Work task →
Repeat, please, only the lines from the top of the data down to the line with "Task: Open the column_name"; include both of those lines.

Stored records:
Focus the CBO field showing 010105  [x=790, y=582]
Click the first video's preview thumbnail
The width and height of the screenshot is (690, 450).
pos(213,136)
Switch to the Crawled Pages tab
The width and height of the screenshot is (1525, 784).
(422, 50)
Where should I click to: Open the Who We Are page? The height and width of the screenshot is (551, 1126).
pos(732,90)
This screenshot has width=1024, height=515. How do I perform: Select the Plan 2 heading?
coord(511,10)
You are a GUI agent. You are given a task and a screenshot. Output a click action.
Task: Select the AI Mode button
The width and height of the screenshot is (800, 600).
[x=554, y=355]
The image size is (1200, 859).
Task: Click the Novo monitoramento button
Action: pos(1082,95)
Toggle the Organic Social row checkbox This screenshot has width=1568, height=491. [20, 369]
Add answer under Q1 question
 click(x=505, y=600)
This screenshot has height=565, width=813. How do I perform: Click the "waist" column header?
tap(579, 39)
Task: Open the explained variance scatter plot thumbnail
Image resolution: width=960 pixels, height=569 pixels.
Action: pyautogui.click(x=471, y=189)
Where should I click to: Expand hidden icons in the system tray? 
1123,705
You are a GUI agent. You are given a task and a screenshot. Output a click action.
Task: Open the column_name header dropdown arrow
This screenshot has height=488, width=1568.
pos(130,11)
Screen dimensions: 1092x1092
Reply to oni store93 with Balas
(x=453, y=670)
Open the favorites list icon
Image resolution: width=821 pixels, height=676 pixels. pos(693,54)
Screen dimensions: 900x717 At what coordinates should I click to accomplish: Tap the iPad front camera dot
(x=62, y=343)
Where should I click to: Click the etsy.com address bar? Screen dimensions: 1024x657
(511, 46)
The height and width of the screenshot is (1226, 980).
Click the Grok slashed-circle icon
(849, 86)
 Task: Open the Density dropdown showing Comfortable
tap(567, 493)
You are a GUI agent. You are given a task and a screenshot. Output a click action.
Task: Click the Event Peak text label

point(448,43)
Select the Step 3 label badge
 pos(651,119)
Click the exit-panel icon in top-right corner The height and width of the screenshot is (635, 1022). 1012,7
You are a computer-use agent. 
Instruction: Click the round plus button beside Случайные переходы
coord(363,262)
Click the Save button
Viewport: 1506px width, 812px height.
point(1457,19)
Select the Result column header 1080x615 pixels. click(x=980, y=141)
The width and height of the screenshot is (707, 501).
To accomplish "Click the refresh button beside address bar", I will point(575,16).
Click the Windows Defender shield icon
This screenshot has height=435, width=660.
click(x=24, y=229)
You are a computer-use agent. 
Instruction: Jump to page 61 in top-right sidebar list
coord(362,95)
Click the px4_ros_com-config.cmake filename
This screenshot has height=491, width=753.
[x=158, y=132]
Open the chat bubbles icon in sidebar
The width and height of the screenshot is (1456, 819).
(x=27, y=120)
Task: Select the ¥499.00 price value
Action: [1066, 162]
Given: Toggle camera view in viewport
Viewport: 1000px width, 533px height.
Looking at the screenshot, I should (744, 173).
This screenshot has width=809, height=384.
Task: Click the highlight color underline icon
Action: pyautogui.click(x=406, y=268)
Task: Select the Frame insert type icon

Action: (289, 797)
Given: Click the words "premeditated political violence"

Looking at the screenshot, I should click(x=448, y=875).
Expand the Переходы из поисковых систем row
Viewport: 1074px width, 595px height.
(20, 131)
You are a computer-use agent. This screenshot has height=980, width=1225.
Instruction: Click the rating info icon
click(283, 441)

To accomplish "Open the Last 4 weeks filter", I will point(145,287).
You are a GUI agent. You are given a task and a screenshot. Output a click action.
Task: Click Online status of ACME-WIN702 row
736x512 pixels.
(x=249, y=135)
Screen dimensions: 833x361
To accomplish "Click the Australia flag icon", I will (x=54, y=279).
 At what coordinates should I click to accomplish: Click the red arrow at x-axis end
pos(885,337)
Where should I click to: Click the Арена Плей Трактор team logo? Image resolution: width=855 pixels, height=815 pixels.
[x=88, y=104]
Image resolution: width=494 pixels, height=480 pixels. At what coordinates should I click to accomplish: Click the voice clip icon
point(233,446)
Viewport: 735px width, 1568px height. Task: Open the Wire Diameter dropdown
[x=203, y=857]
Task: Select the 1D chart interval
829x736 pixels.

Your solution →
Focus the CBO field showing 010105  [x=790, y=582]
Click the first video's preview thumbnail
The width and height of the screenshot is (690, 450).
pos(213,136)
Switch to the Crawled Pages tab
The width and height of the screenshot is (1525, 784).
(422, 50)
Where should I click to: Open the Who We Are page? The height and width of the screenshot is (551, 1126).
pos(732,90)
This screenshot has width=1024, height=515. How do I perform: Select the Plan 2 heading?
coord(511,10)
You are a GUI agent. You are given a task and a screenshot. Output a click action.
Task: Select the AI Mode button
The width and height of the screenshot is (800, 600).
[x=554, y=355]
The image size is (1200, 859).
Task: Click the Novo monitoramento button
Action: pos(1082,95)
Toggle the Organic Social row checkbox This screenshot has width=1568, height=491. [20, 369]
Add answer under Q1 question
 click(x=505, y=600)
This screenshot has height=565, width=813. How do I perform: Click the "waist" column header?
tap(579, 39)
Task: Open the explained variance scatter plot thumbnail
Image resolution: width=960 pixels, height=569 pixels.
Action: pyautogui.click(x=471, y=189)
Where should I click to: Expand hidden icons in the system tray? 
1123,705
You are a GUI agent. You are given a task and a screenshot. Output a click action.
Task: Open the column_name header dropdown arrow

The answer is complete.